I saw a wonderful TED talk by Elizabeth Gilbert recently where she talks about this idea that we must suffer for our art creating something others will love takes a toll when the performer, writer or creative person feels they alone are responsible. She referred to ancient times where the Greeks and others attributed creative works to muses, daemons and other divine links to creative genius. I like that idea.
If we are simply channeling whatever gifts of creativity come to us from beyond, then we are no longer entirely responsible for what they end up being in the world.
However, this sense of responsibility isn't always the reason an artist suffers. It seems the artistic, sensitive soul often ends up in life situations, family situations and relationships that are destructive. They emerge from painful pasts but carry that pain body into their work, at no small cost to them.
When do life experiences become liabilities for actors?
Suggested Reading: Healing money issues >
Healing childhood trauma
During my various visits to Los Angeles, I saw a lot of starving artists. I came close to being one myself, on more than one occasion. I also saw a lot of emotionally unhealed people. It's fair to say I was one of those emotionally unhealed people too, at least when I went to Los Angeles the first couple of times. It's a dangerous combination to be broke and to be broken.
There is a sort of mystique around the wounded artist and it has some apparent validity, much as the wounded healer does... Only someone who had been addicted to heroin, for example, would know EXACTLY how that feels. River Phoenix tapped into that reality in My Private Idaho in a literal way and it may have cost him his life.
Although a rich experience that includes trama may, by it's very nature, powerfully inform dramatic roles, it is a mistake to think that only the wounded can effectively portray the wounded. This is because it is the very woundedness and imbalance which may prevent full awareness of and access to a strong, healthy creative process.

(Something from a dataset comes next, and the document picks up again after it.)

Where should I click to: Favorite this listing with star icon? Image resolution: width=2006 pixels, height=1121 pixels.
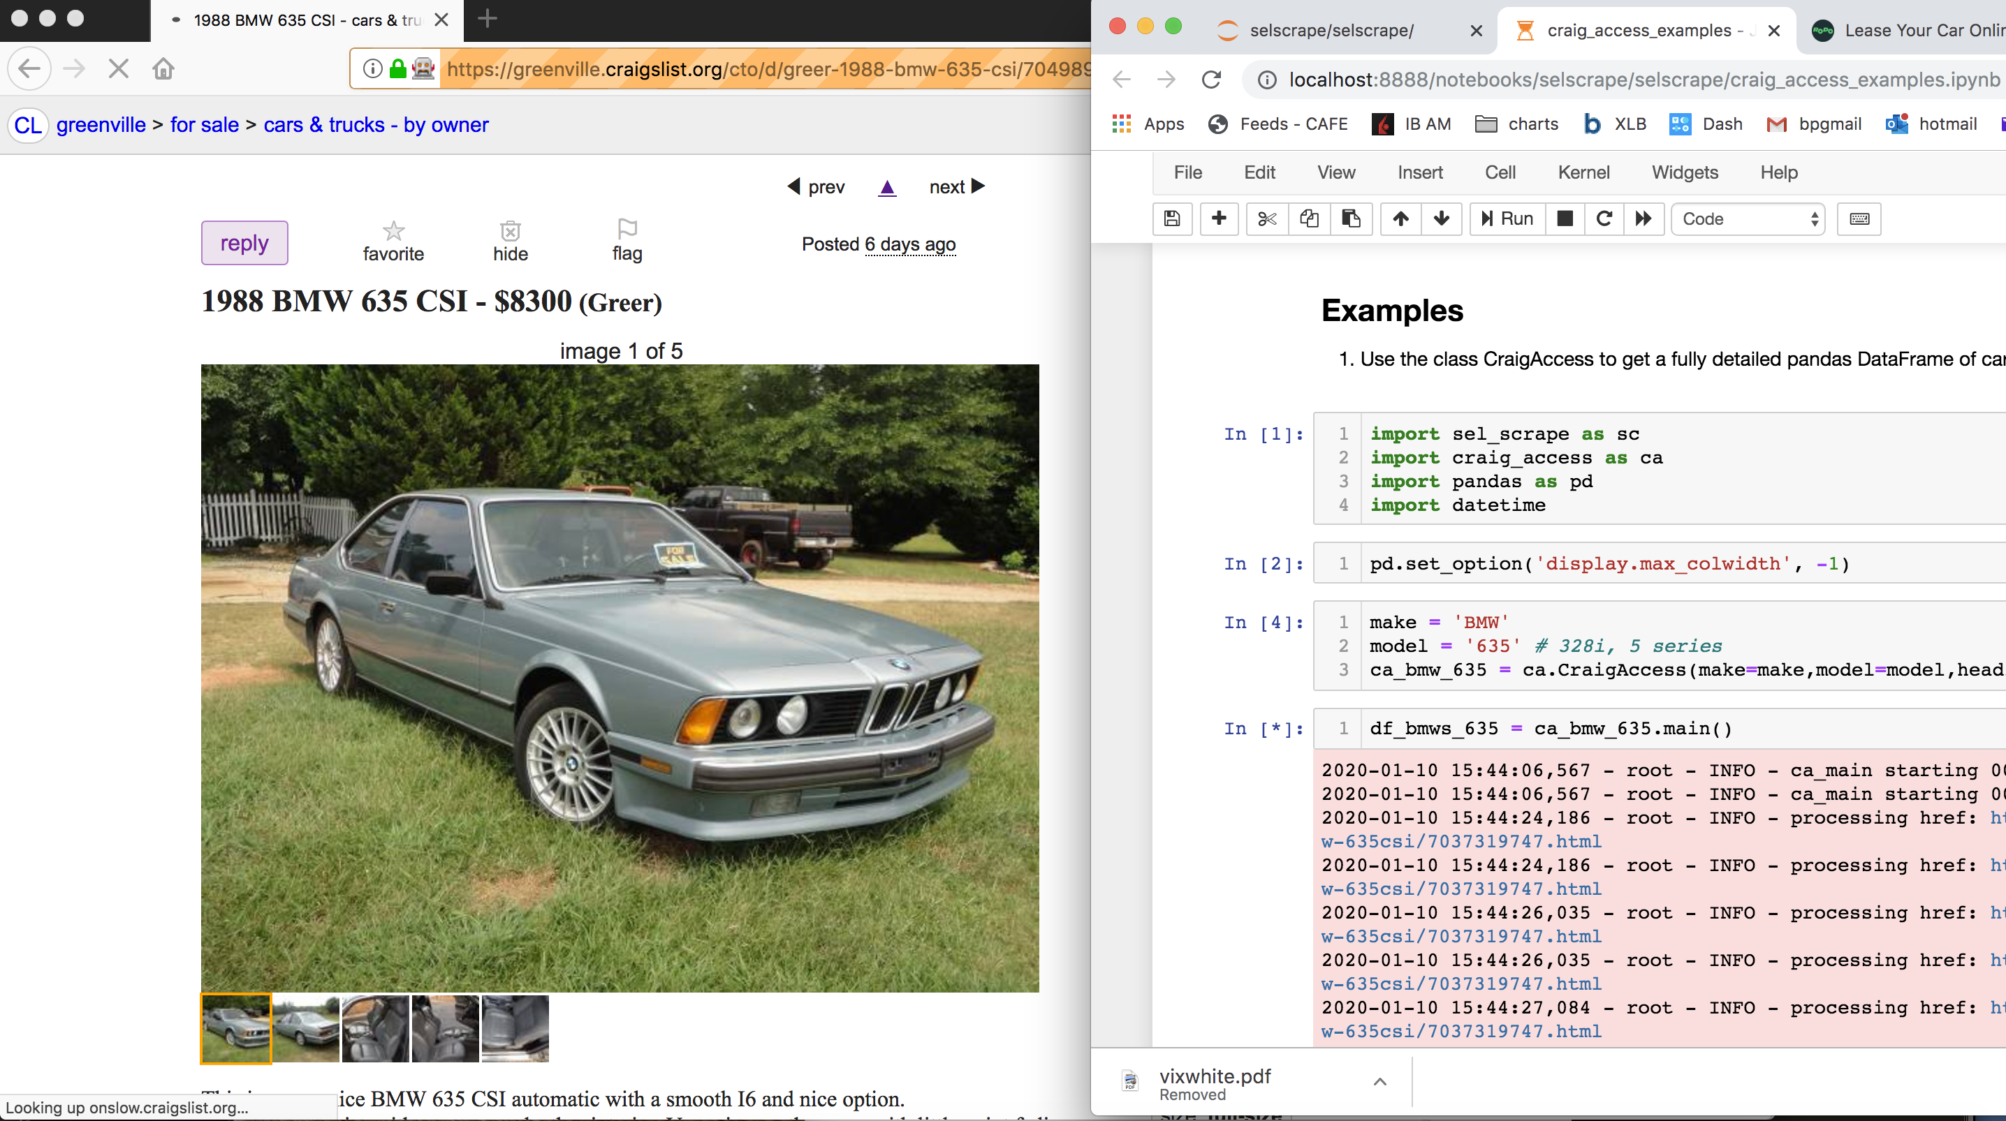click(x=393, y=241)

Better to heal those issues completely and walk on the set with whatever emotional history you have but without it being current in your life. More often, preceding any addiction that interferes with an actor's quality of life and performance, I see actors who have not healed the trauma of their childhood, their issues with money, and their issues with self image. And, of course, those unhealed areas may also lead the actor down some path of addiction that ends them in the news.